LC-AI-SC02
Contents
Specifications
Arduino Smart Car Kit.
Overview
LC Arduino mecanum wheel car uses a PCB with better mechanical strength than acrylic as the car chassis, and uses Arduino UNO as the main control MCU. With the 4-way H-bridge L298N motor drive module and Mecanum wheels, it can realize conventional forward, backward, turning and horizontal translation functions that ordinary tires do not have. It is suitable for programming practice of electronic enthusiasts, students and other groups, making programming full of fun!
Feature
1.PCB chassis parameters
- Support installation of Arduino UNO R3 development board
- Support the installation of Raspberry Pi Raspberry 2B/3B/3B+/4 and other development boards
- Supports the installation of DC3-6V TT DC geared motors, with motor clips, easy and reliable assembly
- With two 18650 battery box installation positions
- With the installation position of L298N 4-way motor drive module in our shop
- Support installation of SG90 and camera pan/tilt
- Support the installation of various sensors, such as: infrared obstacle avoidance, infrared tracking, ultrasonic obstacle avoidance modules, etc.
- Chassis size: 263*150mm
2.Arduino UNO parameters
- Microcontroller: ATmega328
- Working voltage: 5V
- Number of digital I/O pins: 14 (6 of which provide PWM output)
- Number of Analog I/O Pins: 6
- Flash Memory: 32KB, of which 0.5KB is occupied by the boot loader
- SRAM: 2KB
- EEPROM: 1KB
- Clock speed: 16MHz
3.L298N motor driver board
- Driver IC: 2 pieces of double H-bridge L298N, which can drive 4 DC motors to realize forward rotation, reverse rotation and braking functions
- Driving voltage VSS1 and VSS2: 5-30V (5V by default)
- Onboard high current 5V regulator chip LM2596-5.0
- Logic voltage: 5V
- Power supply voltage: limit 6-30V, recommended 7-12V
- Single bridge maximum drive current: 2A
- 4-way H-bridge maximum total output power: 50W
- Onboard 4-way 5V pin headers and 1-way USB 5V power output
- Onboard 3-way 5V servo interface
4. Tire parameters
- 2 L+2 R mecanum wheels
- Dimensions: inner diameter: 6.5mm, outer diameter: 80mm, thickness: 37mm
5. Function introduction
- Forward, backward, turn, horizontal movement
- Ultrasonic obstacle avoidance, infrared obstacle avoidance, infrared tracking, PS2 handle remote control (optional)

========================

**TO BE DONE:**
1/ From the smart car kit page, return the passage from "- Chassis size: 263*150mm" to "provide PWM output)" word for word.
2/ Rewrite the entries from the line with "Describe the element" to the line with "What do you see at coordinates (477, 584)" as a JSON list of strings, one string per line, leaving out blank lines.

========================

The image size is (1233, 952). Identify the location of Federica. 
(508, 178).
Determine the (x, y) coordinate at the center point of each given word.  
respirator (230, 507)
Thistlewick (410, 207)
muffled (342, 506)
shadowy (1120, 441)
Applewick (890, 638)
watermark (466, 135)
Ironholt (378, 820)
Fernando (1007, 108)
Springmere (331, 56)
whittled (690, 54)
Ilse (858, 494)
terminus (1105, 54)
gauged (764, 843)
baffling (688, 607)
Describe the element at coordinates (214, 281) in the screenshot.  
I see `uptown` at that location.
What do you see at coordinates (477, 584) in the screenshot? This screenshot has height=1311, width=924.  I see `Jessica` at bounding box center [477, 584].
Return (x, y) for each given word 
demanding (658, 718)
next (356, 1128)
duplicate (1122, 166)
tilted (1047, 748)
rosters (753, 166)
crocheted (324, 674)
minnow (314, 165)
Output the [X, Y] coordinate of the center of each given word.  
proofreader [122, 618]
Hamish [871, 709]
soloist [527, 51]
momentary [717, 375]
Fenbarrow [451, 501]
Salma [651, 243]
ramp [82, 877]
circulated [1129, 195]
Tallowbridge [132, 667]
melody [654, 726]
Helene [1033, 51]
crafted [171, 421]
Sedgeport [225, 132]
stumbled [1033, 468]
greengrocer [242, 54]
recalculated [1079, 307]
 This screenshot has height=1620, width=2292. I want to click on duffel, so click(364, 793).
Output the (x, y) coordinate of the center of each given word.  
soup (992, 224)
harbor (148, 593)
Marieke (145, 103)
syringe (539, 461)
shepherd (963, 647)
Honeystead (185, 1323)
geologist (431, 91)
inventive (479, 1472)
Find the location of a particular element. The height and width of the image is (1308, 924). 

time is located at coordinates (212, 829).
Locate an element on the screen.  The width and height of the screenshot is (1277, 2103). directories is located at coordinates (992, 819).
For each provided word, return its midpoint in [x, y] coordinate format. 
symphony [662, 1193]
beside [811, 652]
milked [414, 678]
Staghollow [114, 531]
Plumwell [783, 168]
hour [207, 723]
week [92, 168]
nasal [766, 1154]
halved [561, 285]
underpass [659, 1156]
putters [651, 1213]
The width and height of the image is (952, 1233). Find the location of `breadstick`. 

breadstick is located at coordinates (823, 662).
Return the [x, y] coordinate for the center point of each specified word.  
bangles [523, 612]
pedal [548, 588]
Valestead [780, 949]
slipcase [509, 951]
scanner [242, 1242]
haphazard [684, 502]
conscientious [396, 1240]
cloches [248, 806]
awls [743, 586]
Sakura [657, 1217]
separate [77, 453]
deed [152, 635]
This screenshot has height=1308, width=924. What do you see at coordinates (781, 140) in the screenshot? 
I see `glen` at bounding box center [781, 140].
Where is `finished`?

========================

**SOLUTIONS BELOW:**
1/
- Chassis size: 263*150mm
2.Arduino UNO parameters
- Microcontroller: ATmega328
- Working voltage: 5V
- Number of digital I/O pins: 14 (6 of which provide PWM output)

2/
[
  "Describe the element at coordinates (214, 281) in the screenshot.  ",
  "I see `uptown` at that location.",
  "What do you see at coordinates (477, 584) in the screenshot? This screenshot has height=1311, width=924.  I see `Jessica` at bounding box center [477, 584]."
]